La sfida metafisica di Raimon Panikkar


Chiamerò Assoluto l’esperienza di verità che io faccio, ed essa è inappellabile. È anche intraducibile (cioè non esiste una scambiabilità parallela), benché sempre riattingibile  (ogni soggetto è capace del centro che in ultimo lo costituisce).

Deificare la storia significa contrabbandare un centro metafisico che – se mai esiste per il complesso universale delle esperienze umane - non è attingibile per induzione, cioè a partire da qualche necessariamente sommaria ricostruzione parziale. Ciò ripropone la relazione tra la parte (il limite che sono e da cui osservo) e il tutto. Il tutto mi è proposto come necessità dalla ragione, ma di esso non posso fare diretta esperienza nella condizione ordinaria, perché trascende il pensiero.

Panikkar sostiene che ci chiama una sfida metafisica: il superamento dell’identità tra pensiero ed essere, caratteristica del nostro occidentale orientamento filosofico. Identità rassicurante e anche a suo modo vera, vera cioè in un universo chiuso. Ma oggi, a fronte di una dilatazione globale dei rapporti, ci troviamo a un bivio: o l’indebolimento del pensiero, che dà luogo al relativismo delle posizioni indifferenti (visione orizzontale), oppure una più marcata direzione verticale, spirituale, che dà luogo a una nuova umiltà al cospetto della meraviglia delle varietà d’esperienza e sapienza. Facciamo un esempio.
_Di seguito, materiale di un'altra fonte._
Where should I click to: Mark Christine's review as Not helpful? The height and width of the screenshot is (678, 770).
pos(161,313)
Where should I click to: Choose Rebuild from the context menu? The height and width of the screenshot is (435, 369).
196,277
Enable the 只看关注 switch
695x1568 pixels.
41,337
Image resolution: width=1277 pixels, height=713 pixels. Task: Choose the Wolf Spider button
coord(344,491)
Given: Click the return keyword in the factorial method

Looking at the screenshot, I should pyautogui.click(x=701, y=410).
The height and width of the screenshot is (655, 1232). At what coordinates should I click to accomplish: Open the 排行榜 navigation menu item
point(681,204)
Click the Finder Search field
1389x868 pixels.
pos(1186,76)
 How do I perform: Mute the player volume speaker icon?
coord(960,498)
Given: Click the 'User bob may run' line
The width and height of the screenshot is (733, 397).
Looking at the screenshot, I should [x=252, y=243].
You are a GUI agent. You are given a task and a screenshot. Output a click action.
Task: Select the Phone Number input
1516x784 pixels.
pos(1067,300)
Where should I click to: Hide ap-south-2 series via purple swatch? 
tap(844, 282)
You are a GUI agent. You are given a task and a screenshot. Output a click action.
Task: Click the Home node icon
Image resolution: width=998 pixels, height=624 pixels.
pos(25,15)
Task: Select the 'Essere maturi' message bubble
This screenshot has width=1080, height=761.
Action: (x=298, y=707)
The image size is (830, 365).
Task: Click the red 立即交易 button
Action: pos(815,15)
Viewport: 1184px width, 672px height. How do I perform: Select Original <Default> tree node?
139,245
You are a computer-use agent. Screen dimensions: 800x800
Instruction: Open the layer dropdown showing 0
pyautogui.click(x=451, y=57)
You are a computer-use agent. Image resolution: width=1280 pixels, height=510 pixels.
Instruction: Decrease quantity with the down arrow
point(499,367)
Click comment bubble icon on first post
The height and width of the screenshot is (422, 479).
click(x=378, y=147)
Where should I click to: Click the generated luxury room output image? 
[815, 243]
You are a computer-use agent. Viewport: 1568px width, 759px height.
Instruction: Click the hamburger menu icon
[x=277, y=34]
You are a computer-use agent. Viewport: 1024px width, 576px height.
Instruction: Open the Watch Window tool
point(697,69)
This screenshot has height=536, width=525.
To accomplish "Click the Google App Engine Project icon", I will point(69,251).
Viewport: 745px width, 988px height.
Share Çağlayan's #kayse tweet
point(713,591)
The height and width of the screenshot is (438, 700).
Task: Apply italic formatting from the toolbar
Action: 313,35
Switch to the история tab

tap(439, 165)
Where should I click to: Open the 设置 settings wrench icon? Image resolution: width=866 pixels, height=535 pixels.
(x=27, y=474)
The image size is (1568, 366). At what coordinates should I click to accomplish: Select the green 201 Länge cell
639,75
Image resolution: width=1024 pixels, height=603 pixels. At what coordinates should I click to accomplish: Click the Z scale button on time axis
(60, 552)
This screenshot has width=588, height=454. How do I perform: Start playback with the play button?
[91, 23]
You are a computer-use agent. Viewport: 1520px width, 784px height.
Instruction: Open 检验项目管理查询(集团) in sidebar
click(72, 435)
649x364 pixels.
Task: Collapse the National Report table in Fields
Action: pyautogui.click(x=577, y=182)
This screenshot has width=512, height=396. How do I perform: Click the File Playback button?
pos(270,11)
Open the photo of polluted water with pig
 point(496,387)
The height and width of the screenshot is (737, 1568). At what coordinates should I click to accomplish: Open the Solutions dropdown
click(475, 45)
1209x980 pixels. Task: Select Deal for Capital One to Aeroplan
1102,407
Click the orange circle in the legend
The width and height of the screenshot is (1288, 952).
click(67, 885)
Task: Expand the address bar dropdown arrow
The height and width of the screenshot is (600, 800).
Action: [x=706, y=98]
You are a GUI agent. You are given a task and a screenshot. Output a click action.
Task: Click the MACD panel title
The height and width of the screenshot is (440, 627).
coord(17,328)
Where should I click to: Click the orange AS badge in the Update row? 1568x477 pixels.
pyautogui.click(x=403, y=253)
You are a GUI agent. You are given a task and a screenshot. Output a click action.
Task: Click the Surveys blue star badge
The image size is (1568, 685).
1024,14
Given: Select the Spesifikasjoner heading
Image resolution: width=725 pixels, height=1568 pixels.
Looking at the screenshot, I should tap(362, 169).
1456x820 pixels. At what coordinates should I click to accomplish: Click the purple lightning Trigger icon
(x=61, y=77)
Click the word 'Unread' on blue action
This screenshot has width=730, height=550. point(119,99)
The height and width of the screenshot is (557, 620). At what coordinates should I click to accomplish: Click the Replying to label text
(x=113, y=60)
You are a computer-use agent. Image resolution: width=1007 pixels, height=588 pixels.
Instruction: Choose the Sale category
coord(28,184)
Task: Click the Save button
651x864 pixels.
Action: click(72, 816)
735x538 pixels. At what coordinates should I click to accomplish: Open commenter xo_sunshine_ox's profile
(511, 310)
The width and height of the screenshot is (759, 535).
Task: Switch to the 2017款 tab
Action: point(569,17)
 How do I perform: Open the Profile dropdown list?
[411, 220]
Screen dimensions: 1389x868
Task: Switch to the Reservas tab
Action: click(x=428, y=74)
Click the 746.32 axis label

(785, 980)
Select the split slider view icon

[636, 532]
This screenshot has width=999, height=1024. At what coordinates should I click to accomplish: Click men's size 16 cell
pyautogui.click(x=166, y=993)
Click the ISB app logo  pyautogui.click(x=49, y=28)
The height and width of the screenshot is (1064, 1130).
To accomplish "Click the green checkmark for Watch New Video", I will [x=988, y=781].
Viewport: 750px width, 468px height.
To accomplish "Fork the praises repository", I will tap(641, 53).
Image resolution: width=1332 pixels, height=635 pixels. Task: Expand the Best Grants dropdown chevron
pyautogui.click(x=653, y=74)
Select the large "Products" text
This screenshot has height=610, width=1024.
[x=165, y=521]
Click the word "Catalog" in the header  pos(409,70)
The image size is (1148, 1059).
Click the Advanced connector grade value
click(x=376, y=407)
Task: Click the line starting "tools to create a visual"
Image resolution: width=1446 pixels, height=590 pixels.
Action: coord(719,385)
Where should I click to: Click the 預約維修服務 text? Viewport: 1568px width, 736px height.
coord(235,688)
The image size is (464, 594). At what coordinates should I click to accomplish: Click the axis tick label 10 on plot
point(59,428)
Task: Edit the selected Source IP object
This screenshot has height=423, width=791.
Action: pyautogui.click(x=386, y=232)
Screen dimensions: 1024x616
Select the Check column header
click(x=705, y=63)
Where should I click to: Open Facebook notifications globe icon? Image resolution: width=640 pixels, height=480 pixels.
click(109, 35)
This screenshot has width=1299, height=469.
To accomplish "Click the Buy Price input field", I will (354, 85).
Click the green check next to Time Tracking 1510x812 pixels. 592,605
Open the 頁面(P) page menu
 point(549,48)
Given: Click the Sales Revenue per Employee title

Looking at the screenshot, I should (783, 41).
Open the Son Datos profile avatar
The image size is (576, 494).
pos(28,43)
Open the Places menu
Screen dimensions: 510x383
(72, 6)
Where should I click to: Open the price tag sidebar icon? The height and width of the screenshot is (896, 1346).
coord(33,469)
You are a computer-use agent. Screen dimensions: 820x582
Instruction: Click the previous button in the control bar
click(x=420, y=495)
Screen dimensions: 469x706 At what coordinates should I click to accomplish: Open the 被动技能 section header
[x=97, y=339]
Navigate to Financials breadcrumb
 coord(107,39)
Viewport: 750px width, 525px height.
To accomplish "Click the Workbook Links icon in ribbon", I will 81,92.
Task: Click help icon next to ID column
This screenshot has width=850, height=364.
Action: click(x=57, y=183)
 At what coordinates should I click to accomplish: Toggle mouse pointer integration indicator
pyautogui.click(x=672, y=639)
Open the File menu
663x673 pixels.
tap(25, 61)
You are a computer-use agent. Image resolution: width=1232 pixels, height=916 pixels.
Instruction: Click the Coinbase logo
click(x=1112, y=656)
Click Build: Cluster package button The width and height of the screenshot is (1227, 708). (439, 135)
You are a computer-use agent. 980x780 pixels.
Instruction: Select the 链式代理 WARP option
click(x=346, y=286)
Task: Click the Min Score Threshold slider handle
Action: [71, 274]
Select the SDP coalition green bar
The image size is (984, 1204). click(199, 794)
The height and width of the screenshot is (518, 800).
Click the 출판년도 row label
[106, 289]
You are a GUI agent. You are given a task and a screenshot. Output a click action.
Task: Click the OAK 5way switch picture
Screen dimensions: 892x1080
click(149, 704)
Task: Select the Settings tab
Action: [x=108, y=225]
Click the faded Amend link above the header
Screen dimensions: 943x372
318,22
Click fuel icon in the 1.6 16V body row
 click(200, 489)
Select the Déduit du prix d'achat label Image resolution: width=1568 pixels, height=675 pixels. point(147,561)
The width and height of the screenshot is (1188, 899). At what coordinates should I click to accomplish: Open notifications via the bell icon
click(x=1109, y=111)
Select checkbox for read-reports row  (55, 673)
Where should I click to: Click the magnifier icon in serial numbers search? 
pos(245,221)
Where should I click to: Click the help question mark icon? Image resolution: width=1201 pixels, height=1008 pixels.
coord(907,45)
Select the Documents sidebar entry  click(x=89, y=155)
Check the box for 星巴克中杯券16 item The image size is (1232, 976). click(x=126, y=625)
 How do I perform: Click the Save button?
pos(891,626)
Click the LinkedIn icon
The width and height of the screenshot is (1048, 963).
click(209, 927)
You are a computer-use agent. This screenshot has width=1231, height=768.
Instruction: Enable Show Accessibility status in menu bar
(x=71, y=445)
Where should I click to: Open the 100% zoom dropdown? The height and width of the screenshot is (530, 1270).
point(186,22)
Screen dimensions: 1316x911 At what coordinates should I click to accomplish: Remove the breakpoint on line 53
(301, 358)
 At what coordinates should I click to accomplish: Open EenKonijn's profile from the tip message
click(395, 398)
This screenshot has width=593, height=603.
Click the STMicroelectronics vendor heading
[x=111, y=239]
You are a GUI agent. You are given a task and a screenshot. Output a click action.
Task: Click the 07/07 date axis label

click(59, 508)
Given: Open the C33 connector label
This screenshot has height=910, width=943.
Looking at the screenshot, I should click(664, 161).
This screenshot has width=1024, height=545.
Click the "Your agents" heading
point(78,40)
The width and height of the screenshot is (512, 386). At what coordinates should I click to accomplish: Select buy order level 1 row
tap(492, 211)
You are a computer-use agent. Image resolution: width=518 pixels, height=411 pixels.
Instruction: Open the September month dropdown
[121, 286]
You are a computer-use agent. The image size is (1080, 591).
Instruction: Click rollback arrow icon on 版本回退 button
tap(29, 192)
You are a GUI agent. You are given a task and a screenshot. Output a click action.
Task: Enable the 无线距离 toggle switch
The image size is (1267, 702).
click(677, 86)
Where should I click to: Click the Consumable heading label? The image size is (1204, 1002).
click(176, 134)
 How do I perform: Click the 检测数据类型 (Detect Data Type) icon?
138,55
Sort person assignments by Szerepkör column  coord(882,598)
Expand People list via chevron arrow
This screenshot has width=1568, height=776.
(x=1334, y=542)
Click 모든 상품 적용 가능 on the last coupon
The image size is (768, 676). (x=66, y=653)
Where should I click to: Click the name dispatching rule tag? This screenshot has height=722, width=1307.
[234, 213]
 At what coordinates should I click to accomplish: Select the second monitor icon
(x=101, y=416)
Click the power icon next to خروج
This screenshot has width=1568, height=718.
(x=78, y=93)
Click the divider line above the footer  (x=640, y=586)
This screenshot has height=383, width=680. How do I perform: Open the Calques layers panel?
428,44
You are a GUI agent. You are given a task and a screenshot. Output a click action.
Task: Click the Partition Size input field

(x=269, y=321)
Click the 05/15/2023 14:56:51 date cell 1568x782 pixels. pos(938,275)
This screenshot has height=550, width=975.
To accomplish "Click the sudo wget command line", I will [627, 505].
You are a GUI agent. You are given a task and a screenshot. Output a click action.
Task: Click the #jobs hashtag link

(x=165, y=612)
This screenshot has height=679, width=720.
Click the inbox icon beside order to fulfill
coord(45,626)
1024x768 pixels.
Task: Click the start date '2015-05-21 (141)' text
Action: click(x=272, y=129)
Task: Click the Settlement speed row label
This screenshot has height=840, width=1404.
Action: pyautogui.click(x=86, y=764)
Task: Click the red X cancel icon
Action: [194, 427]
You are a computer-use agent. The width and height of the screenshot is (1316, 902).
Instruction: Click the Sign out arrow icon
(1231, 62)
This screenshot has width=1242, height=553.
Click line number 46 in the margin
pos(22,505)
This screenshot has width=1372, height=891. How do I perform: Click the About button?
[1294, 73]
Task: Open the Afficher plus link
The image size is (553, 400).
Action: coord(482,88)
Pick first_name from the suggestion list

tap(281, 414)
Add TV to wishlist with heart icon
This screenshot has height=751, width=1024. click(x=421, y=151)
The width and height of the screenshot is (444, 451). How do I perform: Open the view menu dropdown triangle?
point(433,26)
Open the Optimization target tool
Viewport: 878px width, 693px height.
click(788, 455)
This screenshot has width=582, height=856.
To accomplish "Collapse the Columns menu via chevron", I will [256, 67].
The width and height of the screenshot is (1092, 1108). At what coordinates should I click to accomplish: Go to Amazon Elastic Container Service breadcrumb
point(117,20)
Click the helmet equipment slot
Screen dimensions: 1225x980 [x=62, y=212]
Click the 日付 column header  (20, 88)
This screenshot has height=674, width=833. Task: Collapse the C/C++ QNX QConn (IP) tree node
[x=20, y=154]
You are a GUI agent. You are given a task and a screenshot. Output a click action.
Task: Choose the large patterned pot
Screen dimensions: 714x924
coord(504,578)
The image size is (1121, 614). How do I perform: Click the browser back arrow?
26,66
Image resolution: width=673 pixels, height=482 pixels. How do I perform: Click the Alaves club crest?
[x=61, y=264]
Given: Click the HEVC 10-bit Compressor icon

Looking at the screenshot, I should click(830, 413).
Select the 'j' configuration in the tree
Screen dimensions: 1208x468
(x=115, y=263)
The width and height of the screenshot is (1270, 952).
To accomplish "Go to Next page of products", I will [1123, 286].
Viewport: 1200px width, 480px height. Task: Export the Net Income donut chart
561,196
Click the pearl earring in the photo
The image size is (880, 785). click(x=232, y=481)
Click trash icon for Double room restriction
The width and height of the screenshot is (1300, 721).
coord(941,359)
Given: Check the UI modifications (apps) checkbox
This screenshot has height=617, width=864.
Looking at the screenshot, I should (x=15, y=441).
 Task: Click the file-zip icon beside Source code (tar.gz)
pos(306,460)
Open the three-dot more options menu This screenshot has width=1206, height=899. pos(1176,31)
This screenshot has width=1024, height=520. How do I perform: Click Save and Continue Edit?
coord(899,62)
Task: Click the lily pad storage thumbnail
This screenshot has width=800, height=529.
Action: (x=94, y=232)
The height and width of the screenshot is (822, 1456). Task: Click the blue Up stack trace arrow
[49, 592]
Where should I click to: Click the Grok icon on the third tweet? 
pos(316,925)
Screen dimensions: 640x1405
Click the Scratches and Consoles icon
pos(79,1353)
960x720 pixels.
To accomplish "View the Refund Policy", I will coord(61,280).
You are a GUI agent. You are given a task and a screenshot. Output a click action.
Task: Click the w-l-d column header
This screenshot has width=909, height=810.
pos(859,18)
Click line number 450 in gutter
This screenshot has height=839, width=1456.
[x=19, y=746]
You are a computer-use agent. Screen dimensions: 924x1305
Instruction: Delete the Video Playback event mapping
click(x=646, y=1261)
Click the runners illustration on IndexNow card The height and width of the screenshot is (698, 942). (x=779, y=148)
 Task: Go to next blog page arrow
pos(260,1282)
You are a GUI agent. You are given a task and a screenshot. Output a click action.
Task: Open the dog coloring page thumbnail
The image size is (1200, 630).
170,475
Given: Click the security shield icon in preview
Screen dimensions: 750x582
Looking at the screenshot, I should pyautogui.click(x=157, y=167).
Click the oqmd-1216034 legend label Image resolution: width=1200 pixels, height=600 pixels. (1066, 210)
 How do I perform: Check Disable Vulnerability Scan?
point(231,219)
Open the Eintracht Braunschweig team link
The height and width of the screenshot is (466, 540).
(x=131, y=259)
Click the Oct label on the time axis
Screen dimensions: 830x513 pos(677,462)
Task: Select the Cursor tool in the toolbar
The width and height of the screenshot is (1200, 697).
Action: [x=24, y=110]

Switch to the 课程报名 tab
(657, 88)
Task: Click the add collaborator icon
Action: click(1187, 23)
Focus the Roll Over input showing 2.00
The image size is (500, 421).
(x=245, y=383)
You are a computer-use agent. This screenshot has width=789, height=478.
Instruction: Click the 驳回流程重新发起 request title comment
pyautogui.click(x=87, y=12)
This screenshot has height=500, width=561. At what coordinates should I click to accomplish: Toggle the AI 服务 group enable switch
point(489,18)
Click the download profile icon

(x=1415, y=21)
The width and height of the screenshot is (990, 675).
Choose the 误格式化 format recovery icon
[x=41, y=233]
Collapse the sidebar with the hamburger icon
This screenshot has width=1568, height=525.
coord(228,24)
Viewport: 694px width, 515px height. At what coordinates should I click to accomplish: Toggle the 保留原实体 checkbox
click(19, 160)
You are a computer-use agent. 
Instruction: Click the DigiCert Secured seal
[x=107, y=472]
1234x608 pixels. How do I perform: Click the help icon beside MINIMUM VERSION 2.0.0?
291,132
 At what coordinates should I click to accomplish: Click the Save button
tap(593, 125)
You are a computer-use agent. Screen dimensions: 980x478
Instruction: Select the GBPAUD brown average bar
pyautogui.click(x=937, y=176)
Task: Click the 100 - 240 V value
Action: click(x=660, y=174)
Se all’adorazione di quell’assoluto che è la mia mamma subentra una più matura consapevolezza della diffusione e varietà di mamme, ciascuna importante per il suo bimbo, non sono obbligato alla svalutazione delusa e all’indifferenza per la maternità, ma posso invece sentire di condividere quell’amore assoluto per mia madre con l’umanità intera amante ciascuno la propria madre; ed anziché perseguire l’astrazione di una supermadre unica, sentire che l’amore di ciascuno riflette e manifesta un Amore che ci investe e caratterizza tutti. Vale a dire: nell’esperienza soggettiva e nella molteplicità dei soggetti si rivela e manifesta, sempre daccapo, quell’Amore, quell’Assoluto che scopriamo costituirci tutti. Ma va ancora detto che tale esperienza è per ciascuno assoluta, che non significa onnicomprensiva; e se può dar  luogo a una intuizione diretta, empatica sul piano emotivo, su quello conoscitivo si confronta con l’altrui solo attraverso il principio a cui rimanda e da cui promana, attraverso una triangolazione verticale.

 

Le due dimensioni, orizzontale e verticale, corrispondono a esperienze differenti, che vanno tenute distinte, sebbene attengano spesso allo  stesso oggetto. Si tratta di quella duplicità insopprimibile di cui testimonia tutta la sapienza umana fino a Bateson, ad esempio, che solo l’esperienza mistica trascende. Tale trascendenza, o superamento della dualità, implica il naufragium intellectus, cioè il passaggio dal funzionamento ordinario della coscienza a uno extraordinario, tale cioè da cogliere l’unità del tutto nella perfetta cognizione dei distinti. Non è perciò uno stato di confusione o regresso nell’omogeneità del caos, né la sensazione di fusionalità emotiva col “tutto”, tipica delle esperienze new age; ma è al contrario uno stato di sovraintelligenza che abbraccia e insieme è abbracciata, che distingue, ma non separa, che comprende per partecipazione essenziale e non per distacco. Cose note ai sapienti, ma che nel calderone confusionale dei nostri tempi vale la pena di rammentare: comunione di sintesi e analisi coesistenti contemporaneamente. Non per nulla il pensiero indiano lo chiama advaita, cioè non duale.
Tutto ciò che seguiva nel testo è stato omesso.